Comment by potatolicious

7 days ago

Would anybody buy the hardware though?

Sure, datacenters will get rid of the hardware - but only because it's no longer commercially profitable run them, presumably because compute demands have eclipsed their abilities.

It's kind of like buying a used GeForce 980Ti in 2025. Would anyone buy them and run them besides out of nostalgia or curiosity? Just the power draw makes them uneconomical to run.

Much more likely every single H100 that exists today becomes e-waste in a few years. If you have need for H100-level compute you'd be able to buy it in the form of new hardware for way less money and consuming way less power.

For example if you actually wanted 980Ti-level compute in a desktop today you can just buy a RTX5050, which is ~50% faster, consumes half the power, and can be had for $250 brand new. Oh, and is well-supported by modern software stacks.

Off topic, but I bought my (still in active use) 980ti literally 9 years ago for that price. I know, I know, inflation and stuff, but I really expected more than 50% bang for my buck after 9 whole years…

> Sure, datacenters will get rid of the hardware - but only because it's no longer commercially profitable run them, presumably because compute demands have eclipsed their abilities.

I think the existence of a pretty large secondary market for enterprise servers and such kind of shows that this won't be the case.

Sure, if you're AWS and what you're selling _is_ raw compute, then couple generation old hardware may not be sufficiently profitable for you anymore... but there are a lot of other places that hardware could be applied to with different requirements or higher margins where it may still be.

Even if they're only running models a generation or two out of date, there are a lot of use cases today, with today's models, that will continue to work fine going forward.

And that's assuming it doesn't get replaced for some other reason that only applies when you're trying to sell compute at scale. A small uptick in the failure rate may make a big dent at OpenAI but not for a company that's only running 8 cards in a rack somewhere and has a few spares on hand. A small increase in energy efficiency might offset the capital outlay to upgrade at OpenAI, but not for the company that's only running 8 cards.

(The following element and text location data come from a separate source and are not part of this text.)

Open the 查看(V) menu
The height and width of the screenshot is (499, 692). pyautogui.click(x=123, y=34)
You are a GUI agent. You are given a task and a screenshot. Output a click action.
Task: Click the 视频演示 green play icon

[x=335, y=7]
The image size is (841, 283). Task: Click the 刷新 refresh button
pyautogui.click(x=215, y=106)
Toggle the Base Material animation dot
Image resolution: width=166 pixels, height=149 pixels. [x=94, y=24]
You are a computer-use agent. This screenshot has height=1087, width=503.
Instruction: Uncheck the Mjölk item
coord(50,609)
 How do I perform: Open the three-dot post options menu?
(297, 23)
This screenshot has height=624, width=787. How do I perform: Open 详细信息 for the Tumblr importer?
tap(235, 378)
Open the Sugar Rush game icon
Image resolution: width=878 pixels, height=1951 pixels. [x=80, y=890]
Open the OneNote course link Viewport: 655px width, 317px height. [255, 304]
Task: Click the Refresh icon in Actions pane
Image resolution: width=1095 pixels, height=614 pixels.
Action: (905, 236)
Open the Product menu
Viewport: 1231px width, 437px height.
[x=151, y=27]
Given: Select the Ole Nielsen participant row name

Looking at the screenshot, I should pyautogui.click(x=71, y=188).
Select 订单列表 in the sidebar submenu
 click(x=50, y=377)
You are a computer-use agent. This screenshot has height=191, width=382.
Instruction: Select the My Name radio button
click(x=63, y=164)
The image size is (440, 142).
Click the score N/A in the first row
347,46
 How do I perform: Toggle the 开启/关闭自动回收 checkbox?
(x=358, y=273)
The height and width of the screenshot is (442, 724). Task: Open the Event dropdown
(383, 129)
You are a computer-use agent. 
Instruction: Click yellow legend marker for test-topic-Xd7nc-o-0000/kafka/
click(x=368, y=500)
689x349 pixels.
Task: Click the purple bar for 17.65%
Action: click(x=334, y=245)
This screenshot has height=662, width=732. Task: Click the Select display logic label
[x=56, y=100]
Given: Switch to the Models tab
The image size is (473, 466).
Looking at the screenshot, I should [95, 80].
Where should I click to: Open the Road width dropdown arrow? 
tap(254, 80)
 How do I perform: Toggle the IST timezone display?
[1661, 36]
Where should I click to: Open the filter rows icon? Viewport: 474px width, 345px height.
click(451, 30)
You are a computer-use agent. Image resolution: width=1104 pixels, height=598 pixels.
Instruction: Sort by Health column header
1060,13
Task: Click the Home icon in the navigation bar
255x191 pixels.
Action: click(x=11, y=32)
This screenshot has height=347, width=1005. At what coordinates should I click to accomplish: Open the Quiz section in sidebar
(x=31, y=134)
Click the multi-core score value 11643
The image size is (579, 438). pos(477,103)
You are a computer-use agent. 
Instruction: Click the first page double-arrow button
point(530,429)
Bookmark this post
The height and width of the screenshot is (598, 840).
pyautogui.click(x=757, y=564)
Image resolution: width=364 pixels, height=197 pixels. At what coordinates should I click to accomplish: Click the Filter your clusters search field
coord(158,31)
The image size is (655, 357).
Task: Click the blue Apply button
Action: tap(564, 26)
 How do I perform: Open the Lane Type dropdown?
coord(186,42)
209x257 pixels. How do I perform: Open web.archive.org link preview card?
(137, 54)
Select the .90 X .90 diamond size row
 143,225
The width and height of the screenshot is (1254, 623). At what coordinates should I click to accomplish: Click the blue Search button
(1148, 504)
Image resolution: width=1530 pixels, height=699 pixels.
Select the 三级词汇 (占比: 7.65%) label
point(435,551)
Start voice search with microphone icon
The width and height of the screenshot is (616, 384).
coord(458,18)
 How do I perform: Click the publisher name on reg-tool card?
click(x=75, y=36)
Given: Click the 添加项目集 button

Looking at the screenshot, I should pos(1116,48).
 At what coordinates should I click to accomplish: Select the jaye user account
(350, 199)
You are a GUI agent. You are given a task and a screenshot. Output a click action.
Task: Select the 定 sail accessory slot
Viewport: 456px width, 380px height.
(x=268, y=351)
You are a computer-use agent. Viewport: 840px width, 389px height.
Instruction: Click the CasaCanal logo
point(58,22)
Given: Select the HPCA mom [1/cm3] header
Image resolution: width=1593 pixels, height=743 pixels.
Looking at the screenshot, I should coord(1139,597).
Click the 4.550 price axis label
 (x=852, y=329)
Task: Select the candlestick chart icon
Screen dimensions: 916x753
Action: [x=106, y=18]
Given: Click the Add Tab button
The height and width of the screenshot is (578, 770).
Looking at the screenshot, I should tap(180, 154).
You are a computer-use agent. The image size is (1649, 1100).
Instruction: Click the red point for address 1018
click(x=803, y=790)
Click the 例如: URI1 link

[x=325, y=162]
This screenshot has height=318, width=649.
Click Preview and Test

I think there's still plenty of room in the market in places where running inference "at cost" would be profitable that are largely untapped right now because we haven't had a bunch of this hardware hit the market at a lower cost yet.

I have around a thousand broadwell cores in 4 socket systems that I got for ~nothing from these sorts of sources... pretty useful. (I mean, I guess literally nothing since I extracted the storage backplanes and sold them for more than the systems cost me). I try to run tasks in low power costs hours on zen3/4 unless it's gonna take weeks just running on those, and if it will I crank up the rest of the cores.

And 40 P40 GPUs that cost very little, which are a bit slow but with 24gb per gpu they're pretty useful for memory bandwidth bound tasks (and not horribly noncompetitive in terms of watts per TB/s).

Given highly variable time of day power it's also pretty useful to just get 2x the computing power (at low cost) and just run it during the low power cost periods.

So I think datacenter scrap is pretty useful.

It's interesting to think about scenarios where that hardware would get used only part of the time, like say when the sun is shining and/or when dwelling heat is needed. The biggest sticking point would seem to be all of the capex for connecting them to do something useful. It's a shame that PLX switch chips are so expensive.

The 5050 doesn't support 32-bit PsyX. So a bunch of games would be missing a ton of stuff. You'd still need the 980 running with it for older PhyX games because nVidia.